In the US, Fanatics has created a loyalty ecosystem rooted in a simple truth: sports fandom is about belonging. Its Fanatics ONE programme allows fans to earn and use rewards across merchandise, collectables, tickets and experiences. Customers don’t just buy — they participate in something bigger than a transaction.
Across Africa, we see powerful examples of brands growing through cultural understanding.
Castle Lager has built decades of brand equity around resilience, togetherness and optimism — values that remain constant even as executions evolve.
Its iconic 1998 Africa advertisement resonated so deeply because it tapped into the human truth of homecoming and collective pride.
Safaricom’s M-Pesa didn’t succeed because it was technologically impressive, but because it addressed a fundamental human need: financial dignity and the ability to support family. It now processes hundreds of billions of dollars annually because it solved real problems rooted in lived realities.
MTN’s success across the continent similarly reflects more than network coverage. For different generations, the brand represents freedom, reconnection and possibility. Same brand. Same human truth. Different expressions.
The business case for human truths
Brands built on authentic human truths are more resilient in times of change. They command loyalty, earn premium pricing, and remain relevant across shifting platforms.
Castle Lager has delivered some of South Africa’s most enduring brand stories for decades.
Dove’s Real Beauty platform continues into its third decade not because it followed trends, but because it tapped into a universal truth: people want to be seen as they are.
Advice for CMOs
For CMOs navigating 2026’s fast-moving landscape, my advice is simple: trends deserve attention, but truths deserve investment.

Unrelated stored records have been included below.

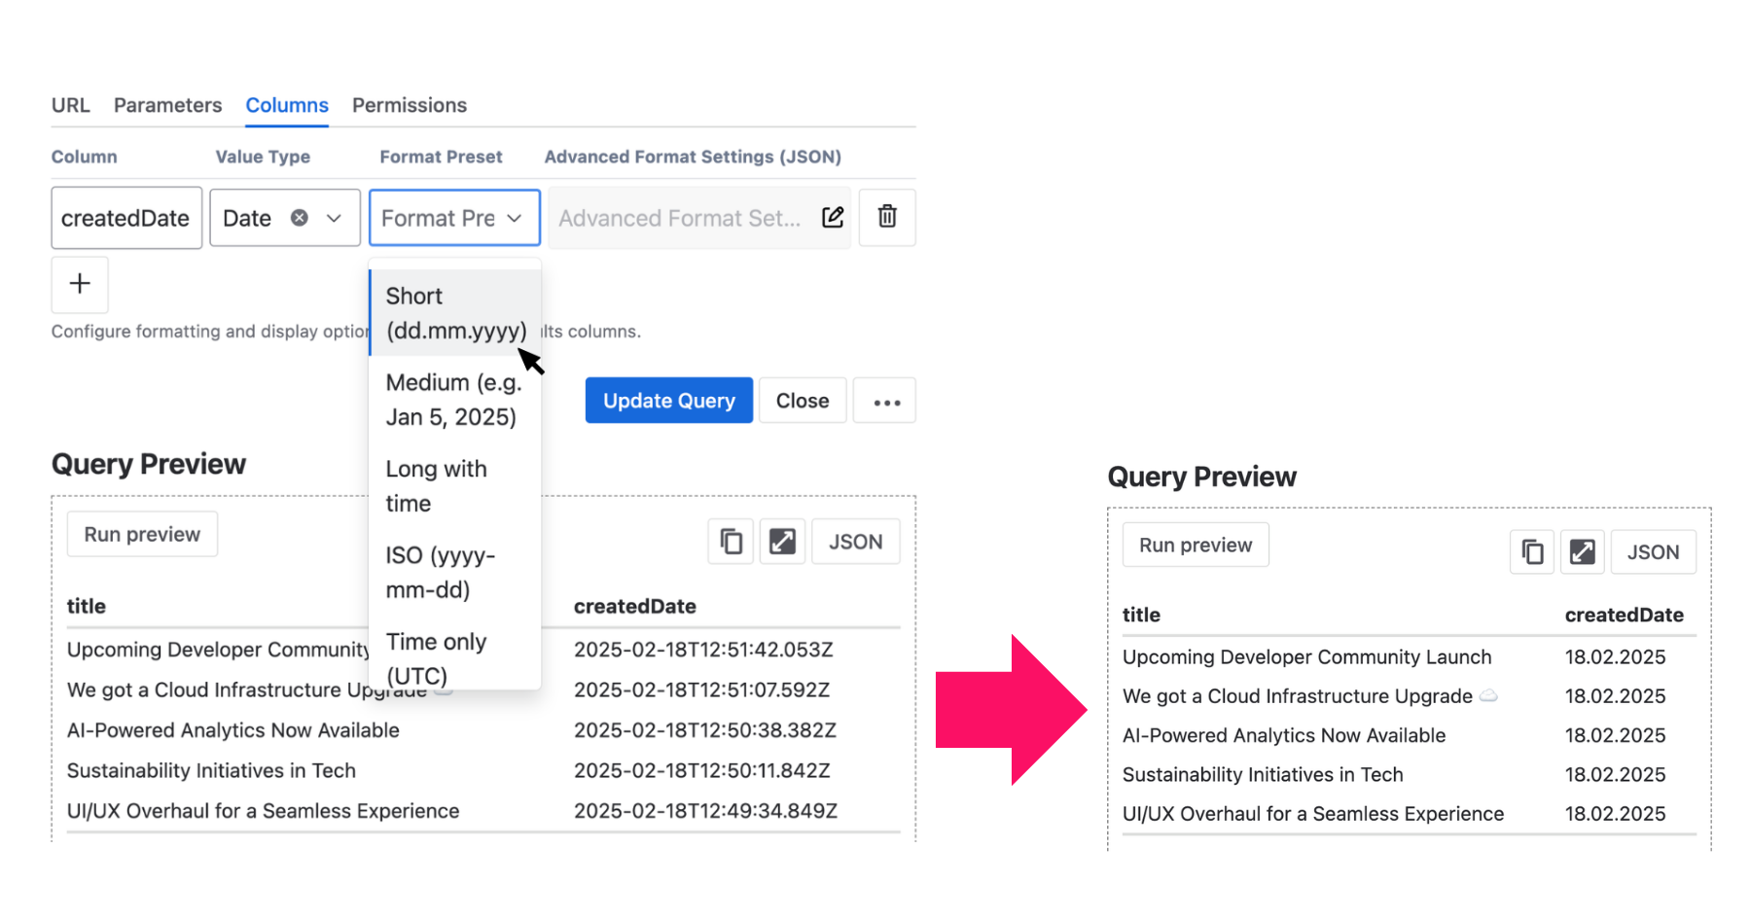Open the Advanced Format Settings editor icon
The width and height of the screenshot is (1751, 919).
(x=833, y=217)
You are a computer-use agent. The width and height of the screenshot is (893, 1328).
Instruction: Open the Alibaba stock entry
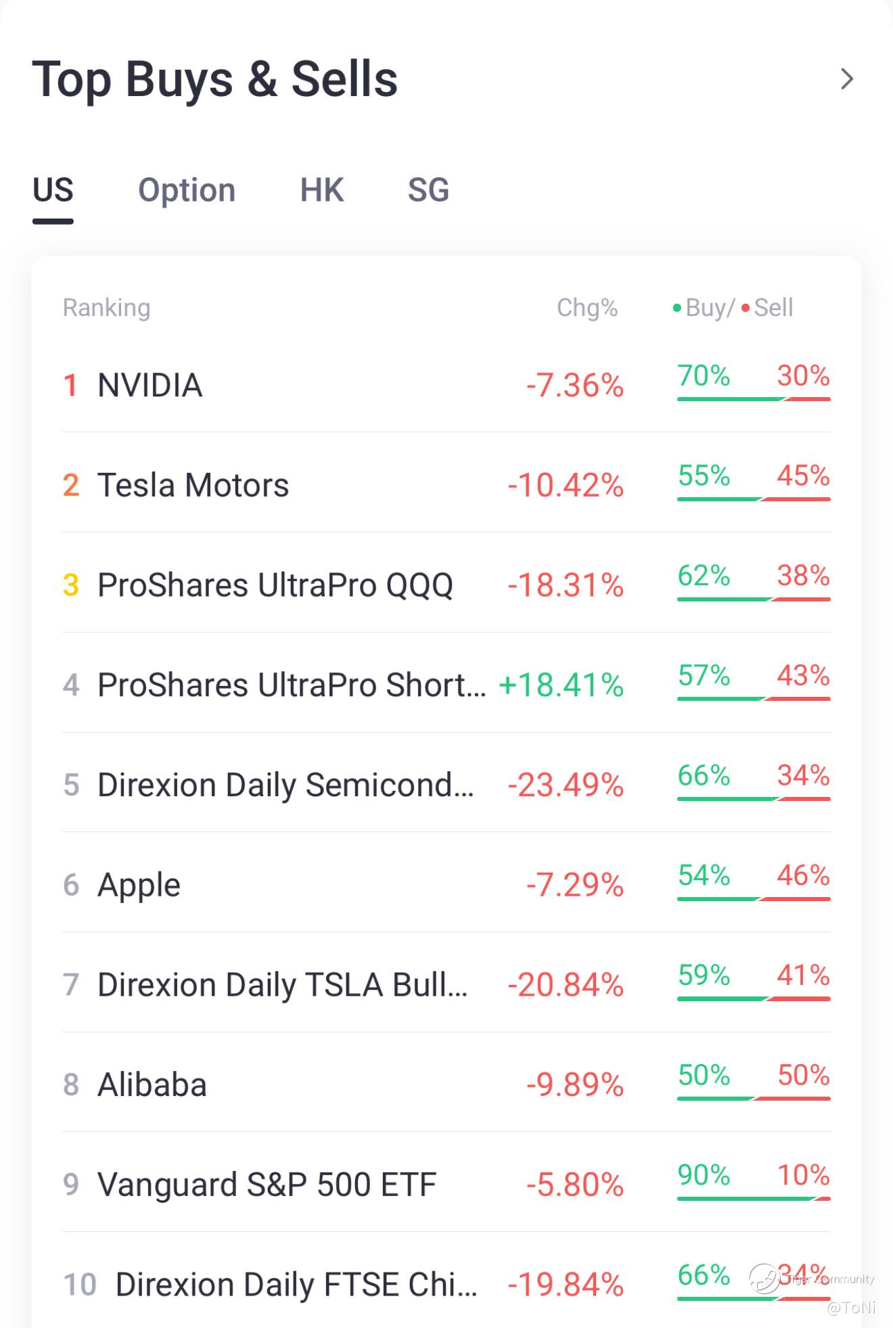pos(152,1085)
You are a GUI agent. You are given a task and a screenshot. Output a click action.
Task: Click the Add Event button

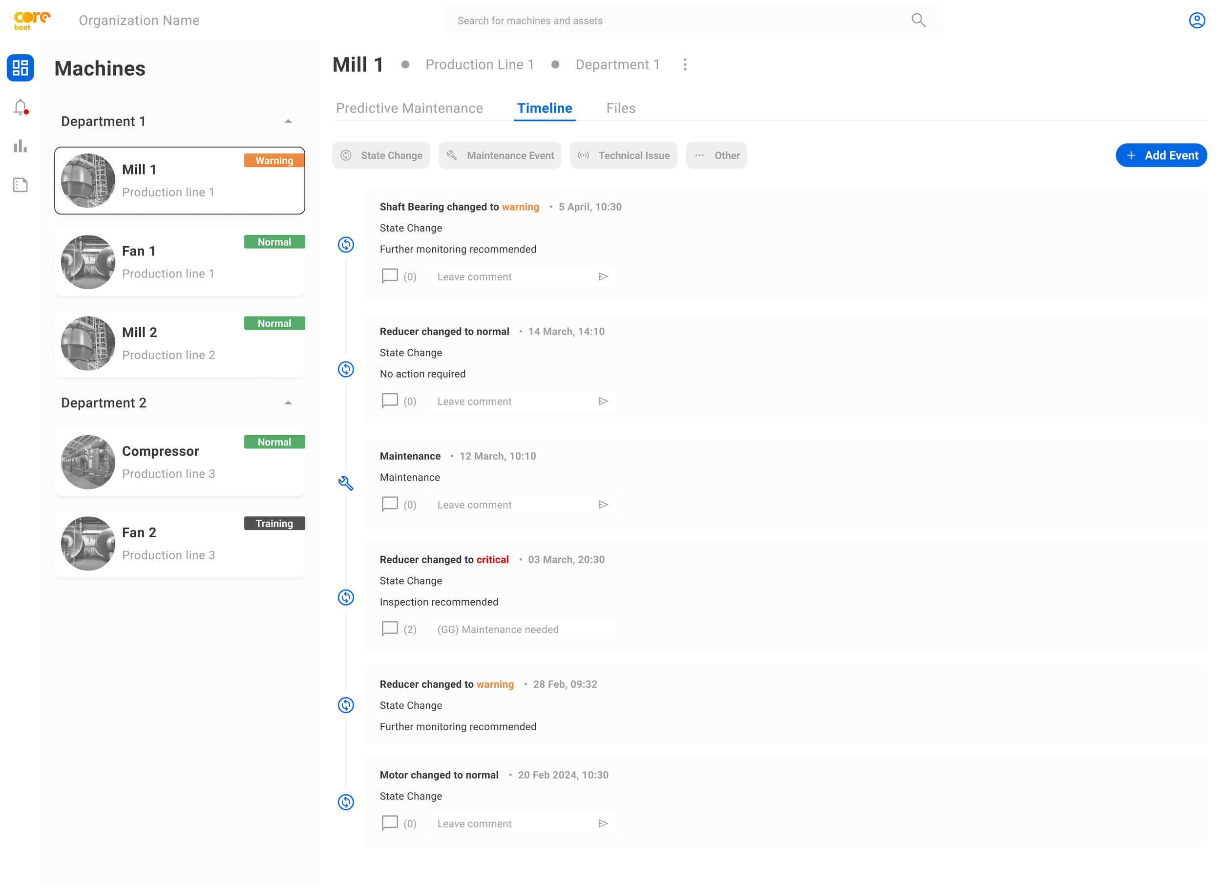point(1161,155)
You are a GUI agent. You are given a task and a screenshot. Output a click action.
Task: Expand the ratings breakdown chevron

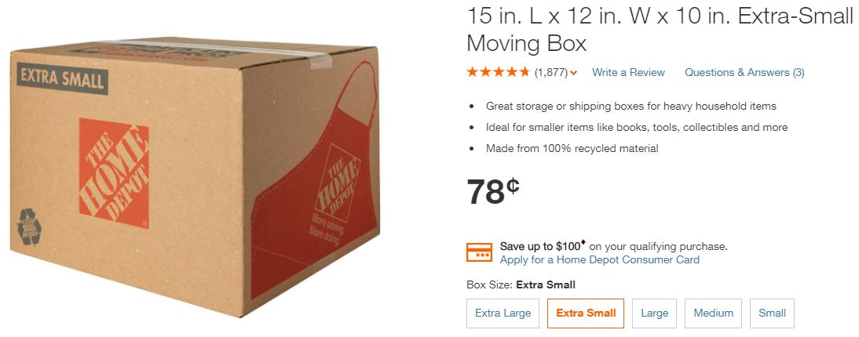click(574, 73)
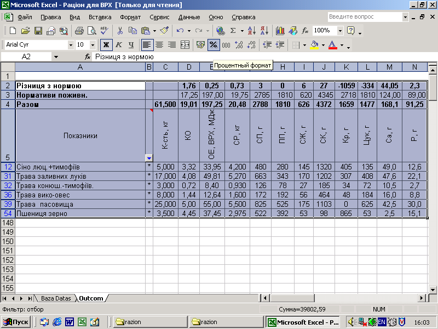Click the AutoSum sigma icon
The image size is (438, 329).
click(x=233, y=31)
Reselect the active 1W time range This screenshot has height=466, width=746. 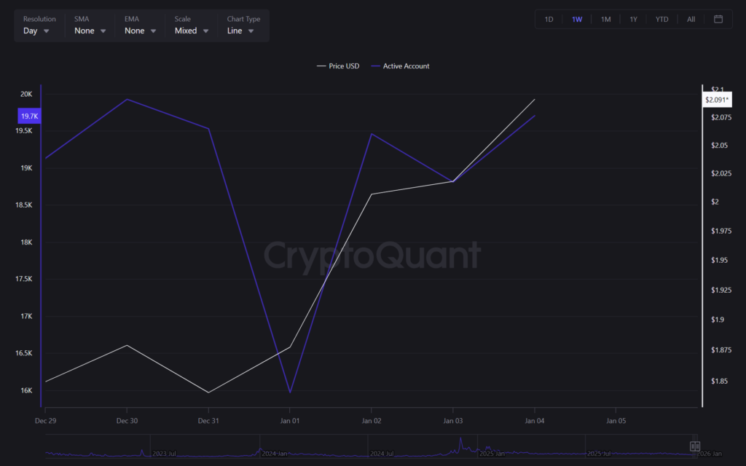pos(577,19)
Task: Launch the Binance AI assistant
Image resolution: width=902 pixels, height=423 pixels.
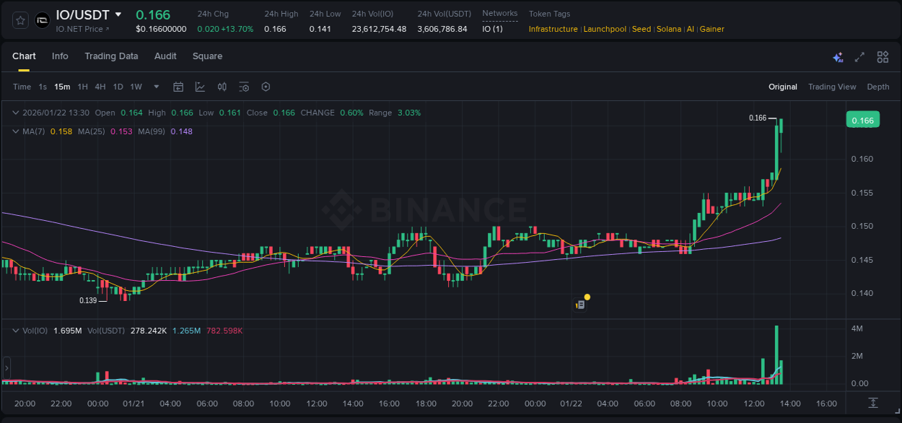Action: click(838, 56)
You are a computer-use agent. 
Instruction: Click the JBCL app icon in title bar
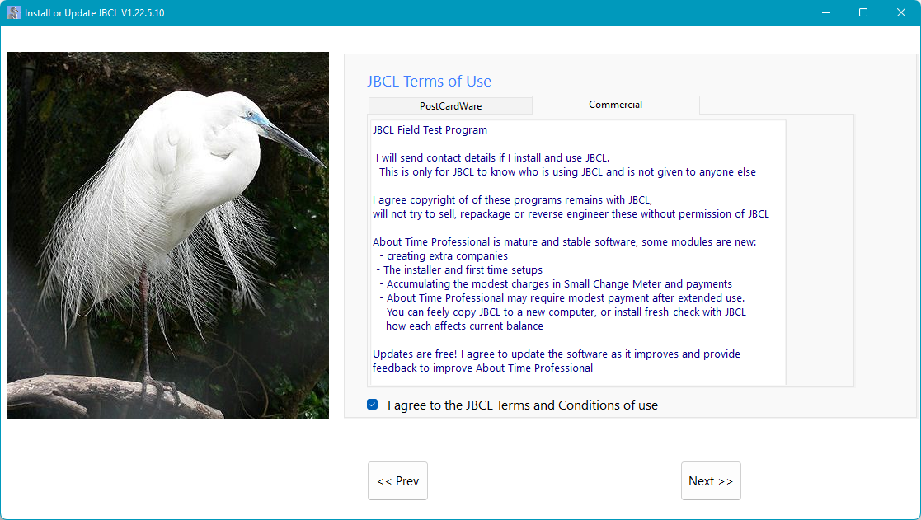pyautogui.click(x=13, y=12)

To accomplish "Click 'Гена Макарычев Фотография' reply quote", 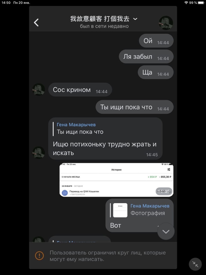I will 140,210.
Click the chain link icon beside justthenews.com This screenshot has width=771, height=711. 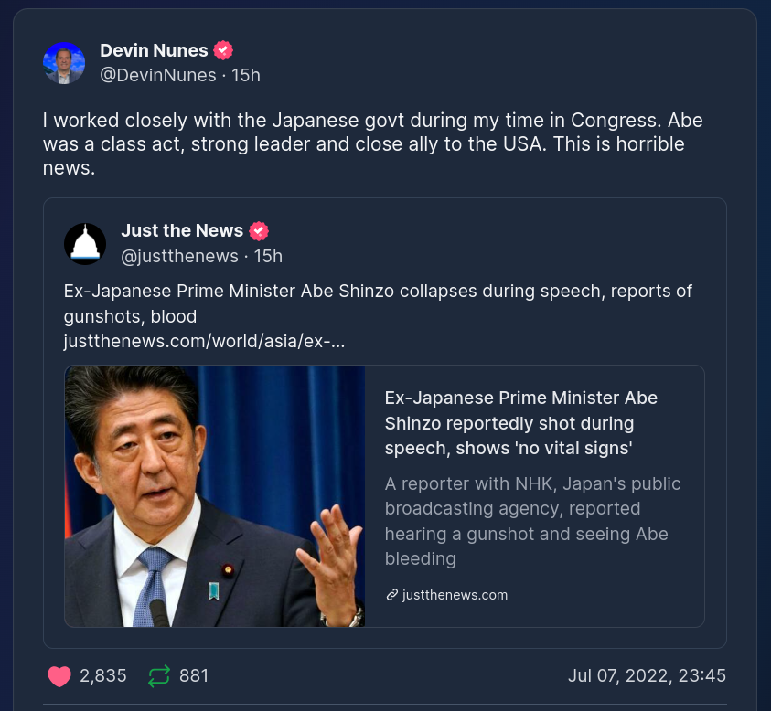click(x=391, y=595)
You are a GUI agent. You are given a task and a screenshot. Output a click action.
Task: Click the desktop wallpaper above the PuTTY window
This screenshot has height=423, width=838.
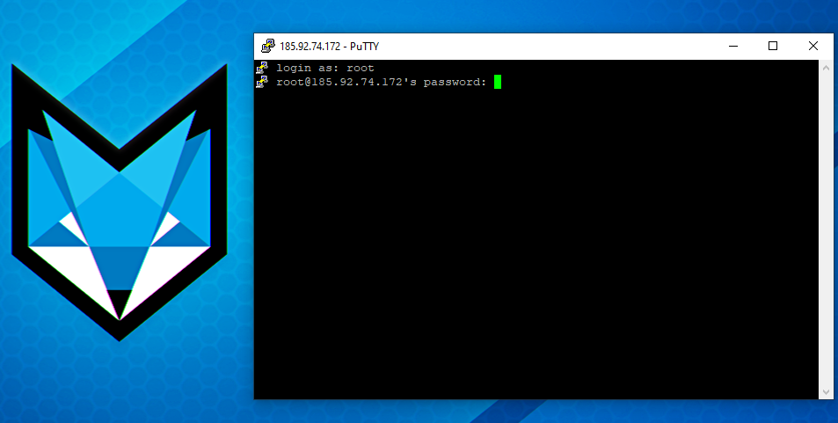[528, 16]
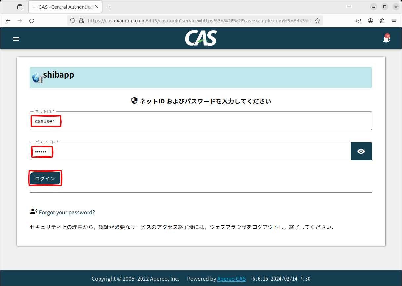This screenshot has height=286, width=402.
Task: Toggle password visibility with eye icon
Action: pos(361,151)
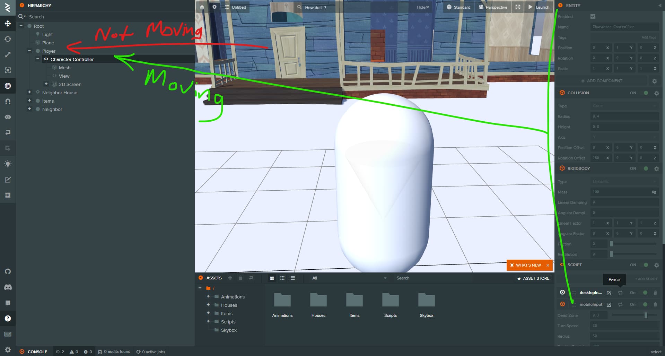Viewport: 665px width, 356px height.
Task: Select the Translate gizmo tool in sidebar
Action: (x=8, y=24)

Before pursuing any new tool or platform, I ask three questions:
- Is this a trifle that will disappear once novelty fades?
- Is this a trend reflecting genuine behavioural change?
- Or does this connect to a human truth that will still matter in 10 years?
As leaders, we don’t just choose technologies — we choose what we prioritise. And if we prioritise speed over substance, we may build faster campaigns, but not stronger brands.
The brands that will endure are not those that adopt every innovation first, but those that use innovation to better understand and serve enduring human needs.
The more technology advances, the more essential it becomes to understand what makes us human.
That’s not a paradox. That’s our responsibility.